The NGO employs a Zambian agronomist to help local farmers better understand more modern farming techniques and, ultimately, the importance of being able to learn about what the demand is for various agricultural products so they can adjust their production to provide what is in highest demand.
This individual, Mr. Bright, is the agronomist and he is presenting to the villagers.
The Future of Zambia – Their Children
The rest of the pictures are all of the children who I found so endearing and found their way into my heart. The next three include a boy who followed me around and I found it to be so captivating.
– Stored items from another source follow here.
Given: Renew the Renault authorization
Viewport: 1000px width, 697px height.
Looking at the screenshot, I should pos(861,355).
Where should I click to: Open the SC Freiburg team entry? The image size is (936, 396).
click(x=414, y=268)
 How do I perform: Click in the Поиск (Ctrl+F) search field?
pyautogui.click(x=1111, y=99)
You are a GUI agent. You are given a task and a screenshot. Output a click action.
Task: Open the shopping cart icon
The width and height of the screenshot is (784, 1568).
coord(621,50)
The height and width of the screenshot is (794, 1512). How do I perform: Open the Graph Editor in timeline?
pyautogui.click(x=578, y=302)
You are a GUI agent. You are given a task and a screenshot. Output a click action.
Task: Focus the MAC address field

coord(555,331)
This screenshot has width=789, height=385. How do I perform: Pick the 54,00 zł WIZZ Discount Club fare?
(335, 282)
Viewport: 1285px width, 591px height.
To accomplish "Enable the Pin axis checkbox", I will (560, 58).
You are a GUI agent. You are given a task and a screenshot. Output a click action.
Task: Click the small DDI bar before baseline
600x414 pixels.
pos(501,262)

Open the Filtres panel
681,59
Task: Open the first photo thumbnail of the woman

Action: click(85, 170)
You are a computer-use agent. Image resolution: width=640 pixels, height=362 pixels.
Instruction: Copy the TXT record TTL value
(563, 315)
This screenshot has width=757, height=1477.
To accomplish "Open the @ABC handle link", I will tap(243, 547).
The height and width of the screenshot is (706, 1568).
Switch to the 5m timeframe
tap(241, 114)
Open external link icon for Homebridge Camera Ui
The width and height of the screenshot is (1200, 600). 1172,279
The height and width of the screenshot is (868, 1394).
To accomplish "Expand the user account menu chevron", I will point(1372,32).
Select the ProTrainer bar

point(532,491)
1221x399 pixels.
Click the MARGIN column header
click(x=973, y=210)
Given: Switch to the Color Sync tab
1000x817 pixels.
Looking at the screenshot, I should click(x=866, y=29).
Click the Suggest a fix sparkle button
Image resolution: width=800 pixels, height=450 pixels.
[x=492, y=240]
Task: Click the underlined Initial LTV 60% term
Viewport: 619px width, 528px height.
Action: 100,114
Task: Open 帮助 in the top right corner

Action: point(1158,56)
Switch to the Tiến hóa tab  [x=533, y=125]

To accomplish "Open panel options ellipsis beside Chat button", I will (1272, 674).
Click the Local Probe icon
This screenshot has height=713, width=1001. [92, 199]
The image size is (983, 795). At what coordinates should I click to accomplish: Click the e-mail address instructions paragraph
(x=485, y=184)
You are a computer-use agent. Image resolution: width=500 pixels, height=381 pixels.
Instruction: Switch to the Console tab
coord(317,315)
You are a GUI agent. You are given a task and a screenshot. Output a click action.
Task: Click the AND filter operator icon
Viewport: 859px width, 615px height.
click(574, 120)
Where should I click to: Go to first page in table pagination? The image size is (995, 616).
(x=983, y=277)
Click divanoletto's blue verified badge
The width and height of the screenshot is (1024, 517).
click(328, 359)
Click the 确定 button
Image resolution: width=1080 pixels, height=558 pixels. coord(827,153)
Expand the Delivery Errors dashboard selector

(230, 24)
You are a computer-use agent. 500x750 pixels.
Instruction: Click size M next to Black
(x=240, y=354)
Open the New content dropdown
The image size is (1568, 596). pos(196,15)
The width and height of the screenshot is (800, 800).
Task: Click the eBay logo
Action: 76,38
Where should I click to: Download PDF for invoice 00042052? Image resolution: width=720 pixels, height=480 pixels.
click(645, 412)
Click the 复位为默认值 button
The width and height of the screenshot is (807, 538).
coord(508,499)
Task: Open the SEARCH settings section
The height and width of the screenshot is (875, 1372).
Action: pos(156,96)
When other kids saw their peers taking a picture with me, they didn’t want to be left out. Apparently FOMO is alive and well in Zambia too.
Here is my new friend saying goodbye as we drove off.
The tooth fairy probably had a field day with this one.
I love the juxtaposition of these two boys. The first one is older and very much awake while the second is younger and sleeping soundly in spite of everything going on around him.
You have to love the attitude these girls have.
I’m rather proud of this shot that I caught naturally. They were not posing.
This girl has the X factor. She has it going on and she knows it!
Here I am taking a group shot with my young posse.
I left Zambia with a great attachment to the people. They are so joyful and warm despite very trying circumstances. The children will always be deeply embedded in my memory as spending time with them was a tremendously uplifting experience.
I love knowing that Roneet will always be associated with a community of such happy and joyful people that have the potential for their lives to change quite significantly in the years ahead because of what they can learn and observe at the Roneet Carmell Agricultural Training Center.
I also left there seeing the power of combining highly motivated local farmers with capital, technology, and a committed local team to bring these inputs together in ways that can lead to dramatically improved outcomes and leading to the transition from subsistence to sustainability. I am looking forward to returning to see what I expect to be great progress in the lives of these people in the years to come.